WHAT TO WORK ON ▸ Every line below that has the string "computer" needs to be copied.

DATA FOR PROCESSING ▸
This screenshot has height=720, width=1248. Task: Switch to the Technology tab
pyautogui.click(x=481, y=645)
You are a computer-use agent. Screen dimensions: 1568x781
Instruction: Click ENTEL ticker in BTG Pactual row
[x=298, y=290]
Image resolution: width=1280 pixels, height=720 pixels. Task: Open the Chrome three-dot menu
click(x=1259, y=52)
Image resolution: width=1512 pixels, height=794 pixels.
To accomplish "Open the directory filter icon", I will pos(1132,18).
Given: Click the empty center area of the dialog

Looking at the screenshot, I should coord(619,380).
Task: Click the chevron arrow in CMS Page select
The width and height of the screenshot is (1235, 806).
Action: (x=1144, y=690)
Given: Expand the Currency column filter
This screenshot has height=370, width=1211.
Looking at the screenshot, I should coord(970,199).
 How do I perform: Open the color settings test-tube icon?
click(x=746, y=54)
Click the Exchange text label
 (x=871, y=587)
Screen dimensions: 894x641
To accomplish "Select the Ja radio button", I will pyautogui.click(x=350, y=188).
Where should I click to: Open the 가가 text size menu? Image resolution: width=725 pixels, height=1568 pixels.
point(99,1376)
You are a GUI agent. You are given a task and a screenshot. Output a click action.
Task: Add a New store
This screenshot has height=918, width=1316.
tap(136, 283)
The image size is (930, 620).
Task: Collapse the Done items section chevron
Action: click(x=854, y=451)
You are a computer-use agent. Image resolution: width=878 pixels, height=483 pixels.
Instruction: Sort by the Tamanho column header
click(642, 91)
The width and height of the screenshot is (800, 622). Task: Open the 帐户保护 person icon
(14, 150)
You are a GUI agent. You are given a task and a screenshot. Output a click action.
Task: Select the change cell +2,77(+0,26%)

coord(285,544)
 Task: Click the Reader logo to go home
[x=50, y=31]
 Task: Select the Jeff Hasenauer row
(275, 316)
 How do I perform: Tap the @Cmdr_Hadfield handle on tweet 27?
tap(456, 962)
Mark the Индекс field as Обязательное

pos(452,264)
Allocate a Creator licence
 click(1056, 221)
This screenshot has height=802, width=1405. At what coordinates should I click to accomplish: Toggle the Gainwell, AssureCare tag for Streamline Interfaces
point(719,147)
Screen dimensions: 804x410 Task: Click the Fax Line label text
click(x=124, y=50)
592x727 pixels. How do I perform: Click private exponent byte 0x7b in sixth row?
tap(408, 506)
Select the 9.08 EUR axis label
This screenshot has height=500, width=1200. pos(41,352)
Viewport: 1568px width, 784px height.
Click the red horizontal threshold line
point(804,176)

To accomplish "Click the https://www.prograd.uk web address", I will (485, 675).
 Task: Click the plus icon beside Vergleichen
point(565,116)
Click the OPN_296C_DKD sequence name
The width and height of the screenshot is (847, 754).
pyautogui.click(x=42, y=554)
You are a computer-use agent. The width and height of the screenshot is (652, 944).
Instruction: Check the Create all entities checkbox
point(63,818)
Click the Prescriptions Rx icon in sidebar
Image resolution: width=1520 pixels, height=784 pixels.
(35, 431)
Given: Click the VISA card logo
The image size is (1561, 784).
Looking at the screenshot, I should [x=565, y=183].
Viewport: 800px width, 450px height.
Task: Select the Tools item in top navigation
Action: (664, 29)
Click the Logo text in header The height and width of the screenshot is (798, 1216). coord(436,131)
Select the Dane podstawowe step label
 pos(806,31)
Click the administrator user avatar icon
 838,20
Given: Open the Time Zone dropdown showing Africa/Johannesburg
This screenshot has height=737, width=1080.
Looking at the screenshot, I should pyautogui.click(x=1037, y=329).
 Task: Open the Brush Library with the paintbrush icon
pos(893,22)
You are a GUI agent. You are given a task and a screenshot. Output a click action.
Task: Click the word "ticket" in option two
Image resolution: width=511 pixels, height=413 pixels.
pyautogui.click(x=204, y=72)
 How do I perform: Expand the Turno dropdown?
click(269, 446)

OUTPUT BELOW ▸
You are a computer-use agent. Screen dimensions: 1568x781
You are a computer-use agent. Image resolution: width=878 pixels, height=483 pixels.
You are a computer-use agent. The width and height of the screenshot is (652, 944).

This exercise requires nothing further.